Interview with Mr. John Stauffer, president of the America Team for displaced Eritreans.
The following is an excerpt of accumulated questions sent by interested Eritreans at various times to the editorial section of the America Team to be answered by Mr. John Stauffer, president of the America Team for Displaced Eritreans. Mr. John Stauffer, 70, is an American who since 2004 has been working continuously to help asylum-seeking Eritreans get refuge and assist them in living a stable life wherever they are relocated. Mr. Stauffer is a retiree after 38 years of honorable work in U.S. industry, and has after retirement dedicated all his time working day and night to help Eritrean refugees and asylum seekers with advocacy and covering pertinent expenses often with his own resources. No wonder, today, many Eritreans call him the “father indeed of Eritreans in need.” Direct to the questions:
For a while now, many people in different parts of the world have been talking about your team and your outstanding role as a president of the America Team in helping Eritreans in need.
First and foremost, can you please tell us about yourself? How did you get to know about Eritrea?
Well, my interest and knowledge about Eritrea began in 1966 when I was assigned there by the U.S. Peace Corps to be a teacher of science and English in the B.G. Lorenzo Tazaz Junior Secondary School (middle school) in Adi Kayeh in Akele Guzai state. (Mr. Tazaz was the Eritrean who wrote the speech famously delivered by Emperor Haile Selassie to the League of Nations in 1936.)
There, I became friends with many Eritreans and learned about the culture and a good bit about the language. I traveled to different parts of Eritrea, and taught school there for two years, along with two other Peace Corps volunteers. In teaching English, I utilized the phonetic GE-EZ alphabet to help students learn the proper pronunciation of English words. (There were incorrect pronunciations taught previously by non-native English speakers that needed to be addressed!) The fight for independence had started several years earlier, and rebel fighters in the area were known as “shifta” (ሸፍታ). I returned to the United States in July, 1968, and embarked on a 38-year career in industrial marketing.
(Photo: John as a Peace Corp in Adi Keyih)
What situation persuaded you to dedicate yourself to Eritrea and Eritreans?
In 2003, I heard from some former students who had moved to North America and were successful here – they had called just to say hello. One mentioned that a former student still in Asmara wanted to hear from me. Long story short, I invited him to the US and at that time learned of the horrible abuse put upon the Eritrean populace and upon the country itself. Soon, I learned of the gross injustice and mistreatment of much of the population, and vowed that something had to be done about it, rather than just sitting on my hands.
When and why was the America Team formed? Who are the founders? And how is it structured?
Initially two Eritreans (Berhane and Tekle) and three Americans got together and formed the America Team for Freedom for Eritrea, an informal organization whose objective was to be politically active and to create awareness of the problems facing Eritrea and to foster unity and harmony among the various opposition groups. For this purpose we established a website called FreeEritrea.org, and we made numerous visits to think tanks and US government people in order to inform them about the situation with respect to the governance of Eritrea. We took the opportunity to explain how the people of Eritrea were enduring abuse both politically and economically and also through physical mistreatment.

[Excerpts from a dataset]
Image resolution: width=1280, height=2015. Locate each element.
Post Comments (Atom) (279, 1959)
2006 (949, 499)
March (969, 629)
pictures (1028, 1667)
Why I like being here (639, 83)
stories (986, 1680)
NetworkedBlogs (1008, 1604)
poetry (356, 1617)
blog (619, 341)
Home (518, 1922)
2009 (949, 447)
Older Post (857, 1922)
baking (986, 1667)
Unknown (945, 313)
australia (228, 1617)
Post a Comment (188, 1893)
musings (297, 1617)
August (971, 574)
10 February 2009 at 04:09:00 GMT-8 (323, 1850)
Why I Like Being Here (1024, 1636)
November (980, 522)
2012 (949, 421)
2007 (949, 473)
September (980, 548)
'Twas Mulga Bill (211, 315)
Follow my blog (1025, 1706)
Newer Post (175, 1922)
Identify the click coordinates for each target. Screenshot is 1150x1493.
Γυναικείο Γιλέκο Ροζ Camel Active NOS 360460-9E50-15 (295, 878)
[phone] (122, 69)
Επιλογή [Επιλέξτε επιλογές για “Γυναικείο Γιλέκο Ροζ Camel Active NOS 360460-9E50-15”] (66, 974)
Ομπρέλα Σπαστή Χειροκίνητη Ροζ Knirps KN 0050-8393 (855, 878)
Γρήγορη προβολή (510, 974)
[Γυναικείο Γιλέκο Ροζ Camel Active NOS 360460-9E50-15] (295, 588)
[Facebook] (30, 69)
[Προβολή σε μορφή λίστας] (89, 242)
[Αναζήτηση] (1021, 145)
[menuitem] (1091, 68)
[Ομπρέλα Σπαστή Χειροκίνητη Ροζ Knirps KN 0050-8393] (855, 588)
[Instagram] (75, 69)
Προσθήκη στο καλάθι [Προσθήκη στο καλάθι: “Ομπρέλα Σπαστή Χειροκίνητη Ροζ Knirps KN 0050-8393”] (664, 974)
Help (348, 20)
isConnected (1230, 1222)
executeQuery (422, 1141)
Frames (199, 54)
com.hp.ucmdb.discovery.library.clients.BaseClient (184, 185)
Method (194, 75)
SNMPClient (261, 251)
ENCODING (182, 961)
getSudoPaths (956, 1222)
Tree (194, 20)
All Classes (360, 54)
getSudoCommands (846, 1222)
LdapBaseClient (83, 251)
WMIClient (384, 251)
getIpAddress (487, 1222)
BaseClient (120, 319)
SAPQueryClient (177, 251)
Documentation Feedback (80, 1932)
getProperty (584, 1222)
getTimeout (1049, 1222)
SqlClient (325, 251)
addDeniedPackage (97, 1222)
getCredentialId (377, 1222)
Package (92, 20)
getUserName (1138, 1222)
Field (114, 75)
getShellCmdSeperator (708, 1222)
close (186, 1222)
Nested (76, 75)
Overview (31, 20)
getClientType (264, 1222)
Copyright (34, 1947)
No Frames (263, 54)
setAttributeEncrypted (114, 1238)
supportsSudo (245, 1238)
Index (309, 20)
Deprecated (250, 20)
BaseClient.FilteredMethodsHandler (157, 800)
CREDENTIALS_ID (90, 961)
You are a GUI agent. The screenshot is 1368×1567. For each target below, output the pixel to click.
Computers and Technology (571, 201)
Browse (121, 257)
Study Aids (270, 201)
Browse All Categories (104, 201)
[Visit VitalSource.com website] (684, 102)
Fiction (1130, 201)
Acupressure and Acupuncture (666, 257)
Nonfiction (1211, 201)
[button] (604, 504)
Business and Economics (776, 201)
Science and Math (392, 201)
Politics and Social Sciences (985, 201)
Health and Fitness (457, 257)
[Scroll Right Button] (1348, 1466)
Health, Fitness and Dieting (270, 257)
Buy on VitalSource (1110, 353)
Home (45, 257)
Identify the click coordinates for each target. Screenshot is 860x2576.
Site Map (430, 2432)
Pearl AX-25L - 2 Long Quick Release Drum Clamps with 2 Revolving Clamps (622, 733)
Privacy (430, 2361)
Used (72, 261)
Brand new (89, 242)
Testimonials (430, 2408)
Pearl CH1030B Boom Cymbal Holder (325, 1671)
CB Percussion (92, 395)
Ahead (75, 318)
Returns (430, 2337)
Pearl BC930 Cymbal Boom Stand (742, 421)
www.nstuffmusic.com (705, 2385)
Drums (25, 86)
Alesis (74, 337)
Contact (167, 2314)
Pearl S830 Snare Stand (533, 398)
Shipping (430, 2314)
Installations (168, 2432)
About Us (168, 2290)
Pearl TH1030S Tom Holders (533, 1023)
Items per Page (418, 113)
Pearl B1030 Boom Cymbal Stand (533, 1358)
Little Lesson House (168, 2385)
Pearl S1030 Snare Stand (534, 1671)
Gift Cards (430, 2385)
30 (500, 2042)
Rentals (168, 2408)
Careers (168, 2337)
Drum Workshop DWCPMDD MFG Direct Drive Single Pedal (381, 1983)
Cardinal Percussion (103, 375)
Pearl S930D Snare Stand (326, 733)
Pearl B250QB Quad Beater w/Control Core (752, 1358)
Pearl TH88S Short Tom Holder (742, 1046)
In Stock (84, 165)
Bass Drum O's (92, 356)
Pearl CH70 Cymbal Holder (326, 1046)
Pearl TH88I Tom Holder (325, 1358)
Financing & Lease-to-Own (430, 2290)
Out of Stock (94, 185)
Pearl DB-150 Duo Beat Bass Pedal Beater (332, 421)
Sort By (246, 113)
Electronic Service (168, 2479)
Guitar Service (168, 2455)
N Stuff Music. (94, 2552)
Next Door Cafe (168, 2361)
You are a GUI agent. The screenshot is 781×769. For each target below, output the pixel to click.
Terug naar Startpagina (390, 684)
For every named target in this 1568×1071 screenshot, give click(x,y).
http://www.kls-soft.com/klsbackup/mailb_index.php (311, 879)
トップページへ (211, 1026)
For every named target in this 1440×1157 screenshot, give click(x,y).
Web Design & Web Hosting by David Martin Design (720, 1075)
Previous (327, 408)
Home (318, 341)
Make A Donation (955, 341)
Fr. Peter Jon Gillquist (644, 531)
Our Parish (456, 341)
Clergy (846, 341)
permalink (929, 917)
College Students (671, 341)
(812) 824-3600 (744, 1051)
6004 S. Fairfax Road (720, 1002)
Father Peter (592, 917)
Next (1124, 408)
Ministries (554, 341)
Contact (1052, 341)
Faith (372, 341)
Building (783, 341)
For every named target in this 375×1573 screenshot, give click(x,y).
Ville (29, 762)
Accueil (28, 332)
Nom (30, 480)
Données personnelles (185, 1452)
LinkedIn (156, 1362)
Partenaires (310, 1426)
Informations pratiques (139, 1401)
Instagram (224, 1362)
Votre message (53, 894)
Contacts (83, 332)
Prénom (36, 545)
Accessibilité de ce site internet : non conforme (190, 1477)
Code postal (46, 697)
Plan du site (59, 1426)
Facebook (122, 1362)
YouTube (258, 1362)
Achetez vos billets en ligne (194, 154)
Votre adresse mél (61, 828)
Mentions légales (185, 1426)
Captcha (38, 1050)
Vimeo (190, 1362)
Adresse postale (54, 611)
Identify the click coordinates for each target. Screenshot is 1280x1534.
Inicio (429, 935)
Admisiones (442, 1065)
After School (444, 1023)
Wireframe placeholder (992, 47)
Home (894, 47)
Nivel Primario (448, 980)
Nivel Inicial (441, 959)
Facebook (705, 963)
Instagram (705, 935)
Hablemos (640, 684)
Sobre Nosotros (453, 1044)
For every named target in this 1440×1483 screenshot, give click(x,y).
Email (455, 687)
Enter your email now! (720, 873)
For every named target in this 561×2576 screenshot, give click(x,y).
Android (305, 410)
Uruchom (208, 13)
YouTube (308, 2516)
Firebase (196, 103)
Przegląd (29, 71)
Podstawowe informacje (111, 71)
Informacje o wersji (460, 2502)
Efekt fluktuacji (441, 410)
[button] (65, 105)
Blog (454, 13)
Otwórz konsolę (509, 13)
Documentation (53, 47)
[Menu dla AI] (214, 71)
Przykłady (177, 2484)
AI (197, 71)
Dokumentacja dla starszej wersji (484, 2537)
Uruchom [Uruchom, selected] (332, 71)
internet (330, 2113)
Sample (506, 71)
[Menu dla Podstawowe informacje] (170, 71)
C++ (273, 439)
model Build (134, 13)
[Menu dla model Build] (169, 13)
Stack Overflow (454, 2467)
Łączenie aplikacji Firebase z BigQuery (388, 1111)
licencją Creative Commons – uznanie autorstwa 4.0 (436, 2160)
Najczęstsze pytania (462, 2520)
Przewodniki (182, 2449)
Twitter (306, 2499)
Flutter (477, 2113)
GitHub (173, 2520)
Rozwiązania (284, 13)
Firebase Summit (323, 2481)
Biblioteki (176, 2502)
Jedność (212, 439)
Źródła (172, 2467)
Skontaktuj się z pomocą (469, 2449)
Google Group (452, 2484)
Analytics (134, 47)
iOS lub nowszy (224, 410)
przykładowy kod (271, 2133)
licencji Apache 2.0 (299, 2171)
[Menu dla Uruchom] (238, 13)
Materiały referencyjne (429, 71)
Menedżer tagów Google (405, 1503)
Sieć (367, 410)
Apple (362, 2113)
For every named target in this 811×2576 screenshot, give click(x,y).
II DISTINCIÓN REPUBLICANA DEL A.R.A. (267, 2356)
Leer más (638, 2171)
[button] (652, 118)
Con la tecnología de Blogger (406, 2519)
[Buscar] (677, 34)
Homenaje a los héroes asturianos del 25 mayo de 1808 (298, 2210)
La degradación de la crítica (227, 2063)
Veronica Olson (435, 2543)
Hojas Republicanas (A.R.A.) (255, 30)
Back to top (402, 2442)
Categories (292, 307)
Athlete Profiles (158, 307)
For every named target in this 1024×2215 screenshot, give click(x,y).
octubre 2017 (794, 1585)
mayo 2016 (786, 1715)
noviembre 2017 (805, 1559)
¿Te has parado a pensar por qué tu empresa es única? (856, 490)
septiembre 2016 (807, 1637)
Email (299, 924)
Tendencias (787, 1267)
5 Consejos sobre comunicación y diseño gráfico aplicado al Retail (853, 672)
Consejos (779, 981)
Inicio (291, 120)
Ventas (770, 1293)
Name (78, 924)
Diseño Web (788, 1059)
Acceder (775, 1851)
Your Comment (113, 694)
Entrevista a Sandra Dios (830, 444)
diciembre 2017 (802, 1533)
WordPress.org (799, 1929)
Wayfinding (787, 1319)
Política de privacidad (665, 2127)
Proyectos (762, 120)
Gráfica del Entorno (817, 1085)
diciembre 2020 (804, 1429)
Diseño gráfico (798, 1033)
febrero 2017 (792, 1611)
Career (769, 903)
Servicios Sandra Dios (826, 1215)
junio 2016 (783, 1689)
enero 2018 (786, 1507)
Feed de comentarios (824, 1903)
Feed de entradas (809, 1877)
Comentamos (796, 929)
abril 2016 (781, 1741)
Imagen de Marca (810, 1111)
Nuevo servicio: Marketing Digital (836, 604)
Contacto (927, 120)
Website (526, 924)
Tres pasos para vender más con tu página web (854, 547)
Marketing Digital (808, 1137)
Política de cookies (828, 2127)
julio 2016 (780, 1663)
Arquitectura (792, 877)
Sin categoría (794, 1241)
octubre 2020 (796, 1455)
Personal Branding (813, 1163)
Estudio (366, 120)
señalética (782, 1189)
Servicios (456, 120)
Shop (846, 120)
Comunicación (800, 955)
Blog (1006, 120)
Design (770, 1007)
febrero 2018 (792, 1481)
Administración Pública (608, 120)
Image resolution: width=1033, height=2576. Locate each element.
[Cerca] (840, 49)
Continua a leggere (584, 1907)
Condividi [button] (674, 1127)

## AIM OF THE TASK
Repeat the passage of the interview with John Stauffer from "Initially two Eritreans" to "through physical mistreatment." word for word.

## EXERCISE SOLUTION
Initially two Eritreans (Berhane and Tekle) and three Americans got together and formed the America Team for Freedom for Eritrea, an informal organization whose objective was to be politically active and to create awareness of the problems facing Eritrea and to foster unity and harmony among the various opposition groups. For this purpose we established a website called FreeEritrea.org, and we made numerous visits to think tanks and US government people in order to inform them about the situation with respect to the governance of Eritrea. We took the opportunity to explain how the people of Eritrea were enduring abuse both politically and economically and also through physical mistreatment.